Books on Our Nightstands, Unedited (Part 1)

by Holly Morse-Ellington

We called upon our editors to share the stacks of reading material on their nightstands with this directive: Please don't edit or weed out guilty pleasure books and beach reads—unless they're REALLY guilty reads. Here’s a compilation of what we’re actually reading, or at least dreaming of reading when the need for sleep wins out over our love of books.

From The Tao of Pooh to The Te of Piglet, with a bit of Oscar Wilde, Mary Carr, Dava Sobel, and George Orwell, this too-high stack reflects my eclectic reading habits—fiction, nonfiction, and children's lit. Some first-reads, some new-reads, some should-reads.           

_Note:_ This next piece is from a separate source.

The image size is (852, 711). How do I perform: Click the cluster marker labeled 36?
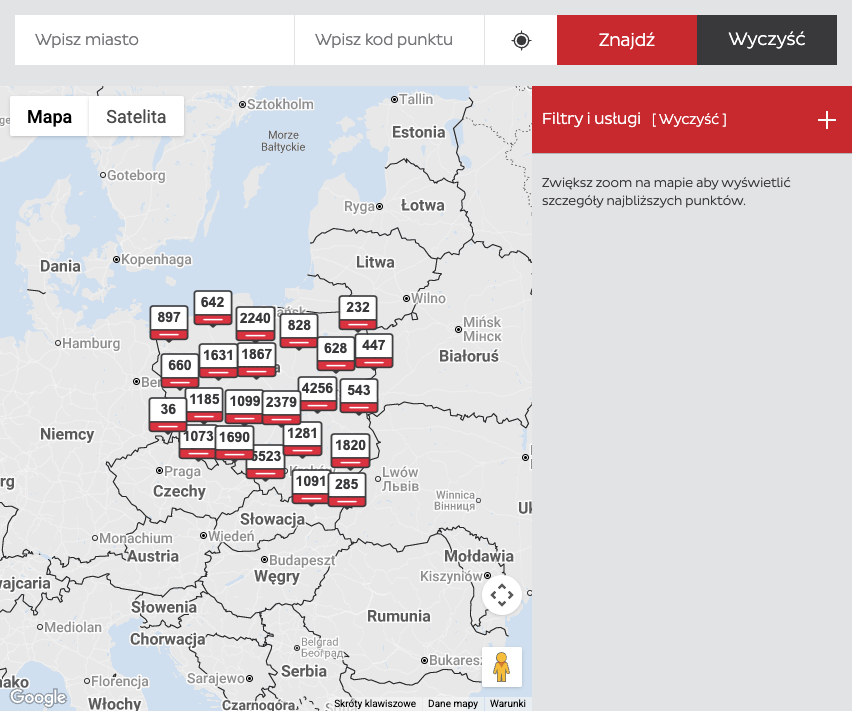168,412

- Joanne Cavanaugh Simpson


I'm a promiscuous reader. I'm usually in the middle of several books and have a hard time focusing on just one at a time.

 - Lisa Lance 


Like Lisa, I have to confess to some promiscuity. I have a crazy hodge-podge of books by my bedside. The two fattest ones are Biology, The Unity and Diversity of Life by Starr and Taggart and Exploring the Biomedical Revolution by the Howard Hughes Medical Institute. I need these for inspiration, for what I unimaginatively call “my science poems.” Other poetry books are After by Jane Hirshfield, Can Poetry Matter? by Dana Gioia, and Words Under the Words, by Naomi Shihab Nye. And then there are the Collected Stories by Gabriel Garcia Marquez, The Annie Dillard Reader, and Refuge by Terry Tempest Williams. No novels, and very little fiction these days. I’m really into creative nonfiction and poetry, but that’ll change as I vacillate between my lovers.

 - Lalita Noronha

I'm halfway through several of these. If there's a common theme here, I guess it would be characters and people who live on the fringe of their world. Give me tales of outsiders and underdogs and I’m in love.

- Holly Morse-Ellington



It’s a relief to hear that others are halfway through many. What's depressing is the dust. There’s no common theme in this stack other than reader AADD, though The Shakespeare Wars has turned out to be remarkably much fun, the Le Carre is surprisingly awkwardly written, and I am determined to get through something by Peter Ackroyd (though he may defeat me again).

 - Lynn Stansbury


“How Fiction Works” by James Wood - looks like an interesting one. Going to check it out. Thanks.